Source extract:
[Start]

FIG. 12 generally indicates that hardware logic circuitry 1214 includes any combination of the hardware processor(s) 1204, the computer-readable storage media 1206, and/or the other hardware logic unit(s) 1212. That is, the computing system 1202 can employ any combination of the hardware processor(s) 1204 that execute machine-readable instructions provided in the computer-readable storage media 1206, and/or one or more other hardware logic unit(s) 1212 that perform operations using a fixed and/or programmable collection of hardware logic gates. More generally stated, the hardware logic circuitry 1214 corresponds to one or more hardware logic units of any type(s) that perform operations based on logic stored in and/or otherwise embodied in the hardware logic unit(s). Further, in some contexts, each of the terms “component,” “module,” “engine,” “system,” “mechanism,” and “tool” refers to a part of the hardware logic circuitry 1214 that performs a particular function or combination of functions.

[End]

Stored data:
[Start]

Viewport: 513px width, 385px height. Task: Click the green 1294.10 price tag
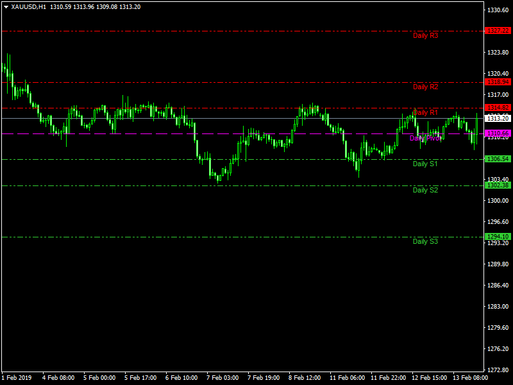pos(498,237)
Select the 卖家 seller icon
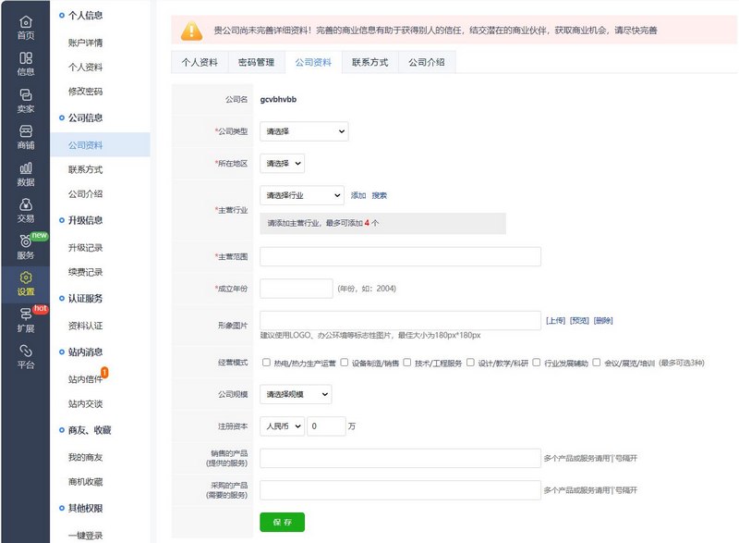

[End]

Problems to solve:
(a) In the passage on hardware logic circuitry, what do the other hardware logic unit(s) 1212 use to perform operations?
(b) Write the next part of the passage on hardware logic circuitry, starting after its final sentence.
The data has no connection to the passage on hardware logic circuitry.

Exercise results:
(a) They use a fixed and/or programmable collection of hardware logic gates.

(b)
In some cases (e.g., in the case in which the computing system 1202 represents a user computing device), the computing system 1202 also includes an input/output interface 1216 for receiving various inputs (via input devices 1218), and for providing various outputs (via output devices 1220). Illustrative input devices include a keyboard device, a mouse input device, a touchscreen input device, a digitizing pad, one or more static image cameras, one or more video cameras, one or more depth camera systems, one or more microphones, a voice recognition mechanism, any position-determining devices (e.g., GPS devices), any movement detection mechanisms (e.g., accelerometers, gyroscopes, etc.), and so on. One particular output mechanism may include a display device 1222 and an associated graphical user interface presentation (GUI) 1224. The display device 1222 may correspond to a liquid crystal display device, a light-emitting diode display (LED) device, a cathode ray tube device, a projection mechanism, etc. Other output devices include a printer, one or more speakers, a haptic output mechanism, an archival mechanism (for storing output information), and so on. The computing system 1202 can also include one or more network interfaces 1226 for exchanging data with other devices via one or more communication conduits 1228. One or more communication buses 1230 communicatively couple the above-described units together.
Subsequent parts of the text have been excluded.